IMHO the seriousness of Mellaril-induced arrhythmias was not widely talked about until at least 2 events occurred: 1) several (heart) sudden deaths reported to the FDA from the use of Seldane, Hismanal, and Propulsid, and 2) the Geodon study. Like Seldane, Hismanal, and Propulsid, Mellaril can also prolong QTc on electrocardiogram (ECG) which could potentially lead to serious ventricular tachycardia, in particular, "torsades" and even death. Experts consider the presence of prolonged QTc on ECG as a "harbinger" for "torsades."

During clinical trials, Geodon was found to cause prolonged QTc. This was the reason why Geodon was delayed (about 2 years) in its release to the US market. To convince the FDA that Geodon is safe, Pfizer conducted a study comparing Geodon with other antipsychotics with regard to their potential to prolong QTc. Among the antipsychotics involved, only Mellaril was found to prolonged QTc to a clinically significant proportion. While Geodon was also found to prolonged QTc, it was considered not clinically significant to be of concern, hence, its subsequent FDA approval. Although doing a pre-treatment and maintenance treatment ECG is not required during Geodon treatment, the FDA required that Geodon's labeling include a "Warning" about QT prolongation and risk of sudden death.

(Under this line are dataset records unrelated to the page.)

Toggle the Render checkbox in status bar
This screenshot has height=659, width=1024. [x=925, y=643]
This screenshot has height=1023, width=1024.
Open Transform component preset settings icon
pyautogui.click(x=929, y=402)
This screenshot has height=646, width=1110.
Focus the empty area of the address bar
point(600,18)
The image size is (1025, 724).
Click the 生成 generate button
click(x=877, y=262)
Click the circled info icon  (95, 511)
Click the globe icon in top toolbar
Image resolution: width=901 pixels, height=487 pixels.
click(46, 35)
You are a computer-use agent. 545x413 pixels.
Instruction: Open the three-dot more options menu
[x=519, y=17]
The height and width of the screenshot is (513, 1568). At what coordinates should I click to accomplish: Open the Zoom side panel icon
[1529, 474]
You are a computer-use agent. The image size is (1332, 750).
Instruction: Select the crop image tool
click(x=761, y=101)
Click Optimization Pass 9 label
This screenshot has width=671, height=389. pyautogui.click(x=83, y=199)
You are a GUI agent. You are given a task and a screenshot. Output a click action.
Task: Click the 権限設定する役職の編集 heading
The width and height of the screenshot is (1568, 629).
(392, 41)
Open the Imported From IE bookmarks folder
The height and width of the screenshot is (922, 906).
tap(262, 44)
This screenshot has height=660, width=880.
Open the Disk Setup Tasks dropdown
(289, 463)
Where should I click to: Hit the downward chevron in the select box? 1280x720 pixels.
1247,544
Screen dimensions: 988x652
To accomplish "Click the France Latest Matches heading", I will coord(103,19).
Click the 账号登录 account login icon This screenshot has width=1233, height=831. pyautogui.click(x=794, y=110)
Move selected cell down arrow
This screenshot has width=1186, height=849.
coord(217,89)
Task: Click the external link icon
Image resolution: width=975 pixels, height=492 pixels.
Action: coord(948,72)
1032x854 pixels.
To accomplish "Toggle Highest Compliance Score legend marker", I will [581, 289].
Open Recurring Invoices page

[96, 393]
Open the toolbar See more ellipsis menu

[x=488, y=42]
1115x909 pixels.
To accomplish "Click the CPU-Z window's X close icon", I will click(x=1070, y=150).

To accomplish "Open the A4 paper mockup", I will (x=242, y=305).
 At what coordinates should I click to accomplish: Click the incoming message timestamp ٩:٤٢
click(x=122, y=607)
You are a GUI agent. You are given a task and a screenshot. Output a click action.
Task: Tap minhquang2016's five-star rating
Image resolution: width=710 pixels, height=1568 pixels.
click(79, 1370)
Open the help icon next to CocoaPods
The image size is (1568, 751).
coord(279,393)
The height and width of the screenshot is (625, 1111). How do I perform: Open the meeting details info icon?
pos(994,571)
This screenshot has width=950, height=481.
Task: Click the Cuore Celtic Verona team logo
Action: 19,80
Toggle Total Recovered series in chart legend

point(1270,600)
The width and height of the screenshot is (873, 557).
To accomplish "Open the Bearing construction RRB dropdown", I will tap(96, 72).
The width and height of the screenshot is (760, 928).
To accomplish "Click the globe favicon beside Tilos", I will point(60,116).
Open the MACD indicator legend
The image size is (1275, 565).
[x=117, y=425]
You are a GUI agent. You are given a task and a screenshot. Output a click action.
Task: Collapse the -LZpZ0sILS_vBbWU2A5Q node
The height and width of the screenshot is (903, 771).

Incidentally, as a consequence of the Geodon study, Mellaril got clocked. Subsequently, the US FDA required that Novartis (formerly Sandoz) revise Mellaril's labeling to include a "black box" about risk of serious heart arrhythmias and risk of sudden death. Also, the revised label now indicates that Mellaril is no longer considered a "first-line" drug for the treatment of schizophrenia and other psychoses. Finally, a pretreatment and maintenance treatment ECG should be done on patients who are on Mellaril. For patients who are already on Mellaril, if ECG shows prolonged QTc that is greater than 450 msec but less than less 500 msec, CONSIDER a switch to a different antipsychotic; if ECG shows prolonged QTc that is 500 msec or greater, MUST switch to a different antipsychotic.